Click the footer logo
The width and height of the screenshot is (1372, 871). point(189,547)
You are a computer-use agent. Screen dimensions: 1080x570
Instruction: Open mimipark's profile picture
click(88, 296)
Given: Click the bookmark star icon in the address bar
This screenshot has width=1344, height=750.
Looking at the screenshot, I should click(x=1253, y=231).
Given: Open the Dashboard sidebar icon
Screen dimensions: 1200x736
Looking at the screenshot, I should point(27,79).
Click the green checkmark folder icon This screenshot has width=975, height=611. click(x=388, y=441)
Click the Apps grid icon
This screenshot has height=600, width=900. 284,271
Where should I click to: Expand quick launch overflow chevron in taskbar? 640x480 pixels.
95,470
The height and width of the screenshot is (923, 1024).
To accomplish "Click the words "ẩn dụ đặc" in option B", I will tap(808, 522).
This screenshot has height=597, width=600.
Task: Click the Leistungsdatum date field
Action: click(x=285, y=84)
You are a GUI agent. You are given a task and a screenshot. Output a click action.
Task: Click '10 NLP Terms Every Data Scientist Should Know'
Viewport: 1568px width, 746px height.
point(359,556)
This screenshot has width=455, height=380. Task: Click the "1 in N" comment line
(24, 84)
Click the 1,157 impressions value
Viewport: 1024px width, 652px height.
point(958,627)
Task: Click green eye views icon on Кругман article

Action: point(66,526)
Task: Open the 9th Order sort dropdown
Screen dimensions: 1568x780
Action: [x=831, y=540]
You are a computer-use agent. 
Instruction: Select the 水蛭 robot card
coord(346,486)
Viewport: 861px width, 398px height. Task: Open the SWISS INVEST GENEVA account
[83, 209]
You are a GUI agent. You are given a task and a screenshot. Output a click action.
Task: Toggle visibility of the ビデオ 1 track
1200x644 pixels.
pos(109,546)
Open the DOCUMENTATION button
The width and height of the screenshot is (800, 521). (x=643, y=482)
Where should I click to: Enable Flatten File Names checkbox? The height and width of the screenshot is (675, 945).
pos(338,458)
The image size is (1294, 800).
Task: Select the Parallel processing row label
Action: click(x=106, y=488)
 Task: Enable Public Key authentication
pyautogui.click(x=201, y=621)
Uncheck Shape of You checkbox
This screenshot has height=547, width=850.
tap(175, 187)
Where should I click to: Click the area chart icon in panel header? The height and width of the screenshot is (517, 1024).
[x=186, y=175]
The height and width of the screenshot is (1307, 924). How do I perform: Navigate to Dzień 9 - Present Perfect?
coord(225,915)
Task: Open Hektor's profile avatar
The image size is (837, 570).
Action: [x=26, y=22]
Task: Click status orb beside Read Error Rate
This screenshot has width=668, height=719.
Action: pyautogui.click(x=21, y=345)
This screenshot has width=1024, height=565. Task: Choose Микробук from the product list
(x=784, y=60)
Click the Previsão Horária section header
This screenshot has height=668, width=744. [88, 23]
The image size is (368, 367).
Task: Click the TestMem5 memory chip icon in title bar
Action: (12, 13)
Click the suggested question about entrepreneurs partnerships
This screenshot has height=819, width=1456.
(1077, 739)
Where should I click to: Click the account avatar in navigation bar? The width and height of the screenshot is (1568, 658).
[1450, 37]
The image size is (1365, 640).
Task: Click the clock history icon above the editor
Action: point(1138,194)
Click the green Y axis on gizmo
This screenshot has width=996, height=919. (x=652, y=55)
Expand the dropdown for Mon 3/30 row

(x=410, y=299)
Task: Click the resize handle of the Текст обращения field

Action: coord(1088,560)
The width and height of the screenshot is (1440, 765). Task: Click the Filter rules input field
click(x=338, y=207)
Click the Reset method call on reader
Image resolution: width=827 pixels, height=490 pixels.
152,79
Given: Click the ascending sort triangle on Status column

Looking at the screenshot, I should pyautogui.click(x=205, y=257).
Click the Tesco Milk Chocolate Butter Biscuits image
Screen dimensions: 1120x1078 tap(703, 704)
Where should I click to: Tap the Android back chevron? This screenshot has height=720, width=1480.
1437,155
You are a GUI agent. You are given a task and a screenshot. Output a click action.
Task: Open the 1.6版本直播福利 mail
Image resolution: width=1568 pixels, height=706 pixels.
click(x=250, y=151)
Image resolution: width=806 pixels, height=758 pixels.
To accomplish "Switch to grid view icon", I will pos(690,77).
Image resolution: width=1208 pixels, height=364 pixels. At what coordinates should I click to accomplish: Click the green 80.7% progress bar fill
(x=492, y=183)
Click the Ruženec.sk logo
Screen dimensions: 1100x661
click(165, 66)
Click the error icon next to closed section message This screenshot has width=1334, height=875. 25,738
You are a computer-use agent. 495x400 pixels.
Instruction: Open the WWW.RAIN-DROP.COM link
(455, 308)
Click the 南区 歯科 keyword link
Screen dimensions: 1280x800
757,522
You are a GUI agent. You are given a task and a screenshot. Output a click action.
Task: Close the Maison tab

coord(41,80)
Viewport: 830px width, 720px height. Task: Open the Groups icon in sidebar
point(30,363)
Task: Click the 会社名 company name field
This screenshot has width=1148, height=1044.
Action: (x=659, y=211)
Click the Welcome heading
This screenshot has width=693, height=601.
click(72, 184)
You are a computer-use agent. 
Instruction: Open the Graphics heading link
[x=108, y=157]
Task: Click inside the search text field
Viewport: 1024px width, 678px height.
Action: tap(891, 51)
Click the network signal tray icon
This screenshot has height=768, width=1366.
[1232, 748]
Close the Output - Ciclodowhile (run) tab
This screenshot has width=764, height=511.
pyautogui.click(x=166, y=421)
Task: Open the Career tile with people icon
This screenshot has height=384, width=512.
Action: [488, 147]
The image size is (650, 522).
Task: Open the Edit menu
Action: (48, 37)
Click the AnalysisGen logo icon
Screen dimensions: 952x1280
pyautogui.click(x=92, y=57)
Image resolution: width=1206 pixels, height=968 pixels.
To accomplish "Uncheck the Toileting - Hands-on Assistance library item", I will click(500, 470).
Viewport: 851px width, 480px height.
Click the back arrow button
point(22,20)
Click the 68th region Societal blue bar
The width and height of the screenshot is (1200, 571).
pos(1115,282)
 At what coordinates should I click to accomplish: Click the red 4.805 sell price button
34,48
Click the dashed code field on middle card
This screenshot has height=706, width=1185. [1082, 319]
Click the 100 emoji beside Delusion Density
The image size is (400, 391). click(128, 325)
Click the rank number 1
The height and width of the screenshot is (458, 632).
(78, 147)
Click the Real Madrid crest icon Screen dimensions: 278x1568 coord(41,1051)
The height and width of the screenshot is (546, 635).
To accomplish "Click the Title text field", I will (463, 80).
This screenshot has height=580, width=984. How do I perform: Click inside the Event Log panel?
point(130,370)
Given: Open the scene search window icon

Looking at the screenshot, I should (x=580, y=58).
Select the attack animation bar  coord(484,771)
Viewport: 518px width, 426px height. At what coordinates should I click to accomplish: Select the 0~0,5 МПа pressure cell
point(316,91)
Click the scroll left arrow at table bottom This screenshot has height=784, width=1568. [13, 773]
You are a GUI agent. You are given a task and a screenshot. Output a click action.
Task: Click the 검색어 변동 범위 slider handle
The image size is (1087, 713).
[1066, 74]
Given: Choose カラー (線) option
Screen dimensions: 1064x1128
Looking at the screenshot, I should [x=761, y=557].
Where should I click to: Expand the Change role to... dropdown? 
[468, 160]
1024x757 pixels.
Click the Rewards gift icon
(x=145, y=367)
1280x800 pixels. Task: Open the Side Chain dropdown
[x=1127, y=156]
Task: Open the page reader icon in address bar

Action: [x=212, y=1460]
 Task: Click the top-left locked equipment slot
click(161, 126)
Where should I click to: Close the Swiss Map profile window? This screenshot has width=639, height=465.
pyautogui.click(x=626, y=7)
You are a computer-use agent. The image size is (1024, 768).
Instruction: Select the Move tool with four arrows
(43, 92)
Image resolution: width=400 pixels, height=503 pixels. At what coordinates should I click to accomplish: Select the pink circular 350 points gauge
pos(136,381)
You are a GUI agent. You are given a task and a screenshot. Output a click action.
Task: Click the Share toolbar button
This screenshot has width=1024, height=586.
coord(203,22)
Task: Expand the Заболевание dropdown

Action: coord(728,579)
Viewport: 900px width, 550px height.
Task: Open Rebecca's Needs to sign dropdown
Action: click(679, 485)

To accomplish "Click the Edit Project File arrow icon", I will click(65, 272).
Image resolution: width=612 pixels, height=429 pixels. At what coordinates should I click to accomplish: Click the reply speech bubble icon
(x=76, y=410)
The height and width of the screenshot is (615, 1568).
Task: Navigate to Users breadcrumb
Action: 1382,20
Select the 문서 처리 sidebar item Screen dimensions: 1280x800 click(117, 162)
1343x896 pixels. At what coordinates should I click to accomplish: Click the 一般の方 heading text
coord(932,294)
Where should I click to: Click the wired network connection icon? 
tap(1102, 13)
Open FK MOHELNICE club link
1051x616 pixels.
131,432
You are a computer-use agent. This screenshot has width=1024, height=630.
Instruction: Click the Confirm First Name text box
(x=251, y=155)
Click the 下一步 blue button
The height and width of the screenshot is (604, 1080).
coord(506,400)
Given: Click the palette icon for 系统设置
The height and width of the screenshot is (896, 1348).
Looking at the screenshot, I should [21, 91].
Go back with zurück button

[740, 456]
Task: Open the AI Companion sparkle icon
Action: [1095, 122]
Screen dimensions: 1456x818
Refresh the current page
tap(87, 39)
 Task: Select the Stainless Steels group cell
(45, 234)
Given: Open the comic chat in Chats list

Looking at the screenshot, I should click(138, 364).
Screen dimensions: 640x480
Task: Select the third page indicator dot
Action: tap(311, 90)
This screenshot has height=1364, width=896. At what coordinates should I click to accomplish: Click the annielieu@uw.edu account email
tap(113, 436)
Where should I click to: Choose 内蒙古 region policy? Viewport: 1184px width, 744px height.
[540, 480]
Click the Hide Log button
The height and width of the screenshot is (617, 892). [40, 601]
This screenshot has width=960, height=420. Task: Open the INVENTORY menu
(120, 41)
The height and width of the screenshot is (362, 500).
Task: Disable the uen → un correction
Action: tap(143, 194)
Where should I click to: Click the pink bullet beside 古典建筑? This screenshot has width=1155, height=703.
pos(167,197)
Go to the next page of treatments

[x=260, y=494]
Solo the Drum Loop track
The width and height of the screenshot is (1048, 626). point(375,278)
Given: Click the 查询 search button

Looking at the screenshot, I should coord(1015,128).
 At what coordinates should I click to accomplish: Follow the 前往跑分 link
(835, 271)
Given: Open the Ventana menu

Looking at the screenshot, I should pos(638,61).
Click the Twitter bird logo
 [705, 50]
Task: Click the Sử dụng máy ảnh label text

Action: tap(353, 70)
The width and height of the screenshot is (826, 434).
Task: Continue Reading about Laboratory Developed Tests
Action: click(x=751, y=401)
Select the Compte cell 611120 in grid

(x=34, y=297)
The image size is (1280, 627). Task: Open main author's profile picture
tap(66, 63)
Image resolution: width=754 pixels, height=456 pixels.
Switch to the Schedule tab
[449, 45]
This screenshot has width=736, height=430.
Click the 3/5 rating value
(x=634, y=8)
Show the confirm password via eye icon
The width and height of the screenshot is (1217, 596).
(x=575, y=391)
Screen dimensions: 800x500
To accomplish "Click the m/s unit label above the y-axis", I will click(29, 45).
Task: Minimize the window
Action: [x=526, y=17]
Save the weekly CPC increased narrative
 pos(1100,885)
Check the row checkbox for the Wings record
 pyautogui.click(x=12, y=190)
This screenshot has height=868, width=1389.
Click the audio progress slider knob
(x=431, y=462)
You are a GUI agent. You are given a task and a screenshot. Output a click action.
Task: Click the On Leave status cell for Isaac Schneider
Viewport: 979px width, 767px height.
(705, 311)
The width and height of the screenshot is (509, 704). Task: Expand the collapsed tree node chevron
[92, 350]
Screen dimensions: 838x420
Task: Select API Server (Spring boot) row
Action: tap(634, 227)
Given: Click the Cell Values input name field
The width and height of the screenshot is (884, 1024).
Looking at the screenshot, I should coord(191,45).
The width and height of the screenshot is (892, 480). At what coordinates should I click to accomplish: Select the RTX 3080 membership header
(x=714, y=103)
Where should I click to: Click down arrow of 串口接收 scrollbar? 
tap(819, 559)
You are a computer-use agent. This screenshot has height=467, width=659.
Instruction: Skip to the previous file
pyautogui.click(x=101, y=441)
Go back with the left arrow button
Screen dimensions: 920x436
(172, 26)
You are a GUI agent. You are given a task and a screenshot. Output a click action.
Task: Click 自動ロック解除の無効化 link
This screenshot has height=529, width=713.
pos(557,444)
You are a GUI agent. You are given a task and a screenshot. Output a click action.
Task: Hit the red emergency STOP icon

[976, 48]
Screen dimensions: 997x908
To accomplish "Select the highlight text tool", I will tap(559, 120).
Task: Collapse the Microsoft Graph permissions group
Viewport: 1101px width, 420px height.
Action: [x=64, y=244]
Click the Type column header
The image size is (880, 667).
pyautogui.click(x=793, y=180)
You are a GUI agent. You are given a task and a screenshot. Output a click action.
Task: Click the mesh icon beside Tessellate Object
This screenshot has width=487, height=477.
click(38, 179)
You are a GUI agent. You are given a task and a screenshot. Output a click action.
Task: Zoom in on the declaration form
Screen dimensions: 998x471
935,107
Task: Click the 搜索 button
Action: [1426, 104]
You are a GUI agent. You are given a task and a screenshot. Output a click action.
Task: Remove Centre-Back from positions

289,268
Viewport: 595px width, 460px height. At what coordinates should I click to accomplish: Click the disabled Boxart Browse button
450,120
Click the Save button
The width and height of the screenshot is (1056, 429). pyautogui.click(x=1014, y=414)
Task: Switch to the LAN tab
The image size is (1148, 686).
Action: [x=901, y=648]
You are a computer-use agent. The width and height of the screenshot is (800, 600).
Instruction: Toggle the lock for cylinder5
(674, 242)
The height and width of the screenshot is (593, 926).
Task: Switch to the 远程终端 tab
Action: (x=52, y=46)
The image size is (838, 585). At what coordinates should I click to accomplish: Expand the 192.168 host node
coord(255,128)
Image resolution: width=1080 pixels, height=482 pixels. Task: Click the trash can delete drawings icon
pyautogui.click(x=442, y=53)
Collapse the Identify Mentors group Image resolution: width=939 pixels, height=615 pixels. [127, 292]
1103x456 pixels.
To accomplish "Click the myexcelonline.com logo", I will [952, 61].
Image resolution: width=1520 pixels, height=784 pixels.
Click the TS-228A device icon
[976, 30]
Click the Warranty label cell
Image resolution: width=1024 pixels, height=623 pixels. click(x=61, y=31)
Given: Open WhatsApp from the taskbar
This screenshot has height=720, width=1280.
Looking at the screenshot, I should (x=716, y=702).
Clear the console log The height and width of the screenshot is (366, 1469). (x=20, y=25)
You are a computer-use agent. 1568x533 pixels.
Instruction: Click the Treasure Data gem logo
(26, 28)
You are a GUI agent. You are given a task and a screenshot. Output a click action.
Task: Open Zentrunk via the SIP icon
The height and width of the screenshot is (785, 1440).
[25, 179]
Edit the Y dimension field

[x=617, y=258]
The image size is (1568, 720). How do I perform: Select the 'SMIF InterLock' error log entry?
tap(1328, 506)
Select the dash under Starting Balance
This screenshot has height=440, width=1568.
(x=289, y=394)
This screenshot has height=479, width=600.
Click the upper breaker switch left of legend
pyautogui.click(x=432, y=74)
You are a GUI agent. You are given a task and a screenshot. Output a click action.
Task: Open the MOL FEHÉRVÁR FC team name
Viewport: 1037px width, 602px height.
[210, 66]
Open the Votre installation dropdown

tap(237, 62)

________

Wherever the line holding "You are a computer-use agent. The image" falls in the entries above, copy exactly from it through the line holding "Select the 문서", inclusive, and add nothing.

You are a computer-use agent. The image size is (1024, 768).
Instruction: Select the Move tool with four arrows
(43, 92)
Image resolution: width=400 pixels, height=503 pixels. At what coordinates should I click to accomplish: Select the pink circular 350 points gauge
pos(136,381)
You are a GUI agent. You are given a task and a screenshot. Output a click action.
Task: Click the Share toolbar button
This screenshot has width=1024, height=586.
coord(203,22)
Task: Expand the Заболевание dropdown

Action: coord(728,579)
Viewport: 900px width, 550px height.
Task: Open Rebecca's Needs to sign dropdown
Action: click(679, 485)

To accomplish "Click the Edit Project File arrow icon", I will click(65, 272).
Image resolution: width=612 pixels, height=429 pixels. At what coordinates should I click to accomplish: Click the reply speech bubble icon
(x=76, y=410)
The height and width of the screenshot is (615, 1568).
Task: Navigate to Users breadcrumb
Action: 1382,20
Select the 문서 처리 sidebar item Screen dimensions: 1280x800 click(117, 162)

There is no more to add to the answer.